Respondents also disagreed on whether new agreements should be made at the national or regional levels. Most respondents in the UK (72 percent), Italy (67 percent) and France (65 percent) preferred that models be national in scope. For the UK, future challenges to national pricing agreements may be compounded by ongoing Brexit negotiations, as regulatory harmonisation between the newly-independent UK and the EU is just one of many unresolved questions. Brexit may introduce significant additional costs associated with the launch and marketing of a drug in both the UK and EU, potentially making the UK a less attractive market for many new therapies. Despite expectations in the UK for joint pharma company and government agency initiation of innovative agreements, the potential additional burdens of UK launch post-Brexit might reduce pharma willingness to work with agencies, on the one hand, and agencies may have significantly greater regulatory workload, on the other. During the period of uncertainty related to Brexit, government contacts and industry stakeholders will likely need to work closely with UK government departments and NHS organisations across England, Scotland, Wales and Northern Ireland to support appropriate pricing and continued access to new therapies.

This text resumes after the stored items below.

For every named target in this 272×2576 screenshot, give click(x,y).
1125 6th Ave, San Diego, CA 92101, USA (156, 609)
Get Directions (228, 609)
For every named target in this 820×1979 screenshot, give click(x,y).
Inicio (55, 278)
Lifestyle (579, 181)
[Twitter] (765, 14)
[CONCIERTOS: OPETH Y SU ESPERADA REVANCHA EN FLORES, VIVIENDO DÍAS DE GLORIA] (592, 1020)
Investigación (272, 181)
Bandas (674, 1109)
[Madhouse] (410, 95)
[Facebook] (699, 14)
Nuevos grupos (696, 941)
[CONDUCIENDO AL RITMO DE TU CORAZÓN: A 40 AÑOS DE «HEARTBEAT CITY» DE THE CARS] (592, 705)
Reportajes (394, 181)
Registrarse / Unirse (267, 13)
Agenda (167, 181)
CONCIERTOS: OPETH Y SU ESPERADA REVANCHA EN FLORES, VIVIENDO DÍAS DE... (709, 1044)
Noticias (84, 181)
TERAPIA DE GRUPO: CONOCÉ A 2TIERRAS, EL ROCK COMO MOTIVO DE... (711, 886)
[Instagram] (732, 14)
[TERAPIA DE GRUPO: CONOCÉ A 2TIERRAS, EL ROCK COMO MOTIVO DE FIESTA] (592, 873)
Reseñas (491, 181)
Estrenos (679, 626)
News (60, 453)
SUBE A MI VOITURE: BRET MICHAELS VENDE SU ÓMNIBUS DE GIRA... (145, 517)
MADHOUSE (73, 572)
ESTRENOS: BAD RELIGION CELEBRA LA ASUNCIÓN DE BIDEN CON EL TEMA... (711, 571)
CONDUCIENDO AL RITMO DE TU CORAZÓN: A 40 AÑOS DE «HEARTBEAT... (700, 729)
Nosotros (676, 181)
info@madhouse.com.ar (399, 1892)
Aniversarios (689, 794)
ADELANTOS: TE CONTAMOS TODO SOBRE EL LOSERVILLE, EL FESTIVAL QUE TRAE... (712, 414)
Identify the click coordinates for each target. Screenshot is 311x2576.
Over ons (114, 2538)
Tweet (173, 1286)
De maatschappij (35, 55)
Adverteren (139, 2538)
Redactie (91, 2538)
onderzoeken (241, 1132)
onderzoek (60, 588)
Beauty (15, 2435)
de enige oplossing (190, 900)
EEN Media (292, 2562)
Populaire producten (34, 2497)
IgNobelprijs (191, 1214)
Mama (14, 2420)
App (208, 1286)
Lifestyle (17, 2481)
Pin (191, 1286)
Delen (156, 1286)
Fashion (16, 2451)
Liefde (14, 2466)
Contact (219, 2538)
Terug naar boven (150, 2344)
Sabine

Respondents do concur that new pricing models must be developed in ways that do not limit or slow access to innovative therapies for patients in need in any market. They also reinforce that new forms of strategic alignment among stakeholders, potentially including payers, hospital administrators, regulators, manufacturers, academia, and patient advocacy groups, may be necessary. But they anticipate that establishing these new inter-relationships to build consensus among all stakeholders will be a challenge. The key to success will be alignments that successfully reflect individual stakeholder needs while also optimising benefits to healthcare systems and patients.

Guy Edwards is a senior associate in CRA’s Life Sciences Practice.

The views expressed herein are the author’s and not those of Charles River Associates (CRA) or any of the organisations with which the author is affiliated.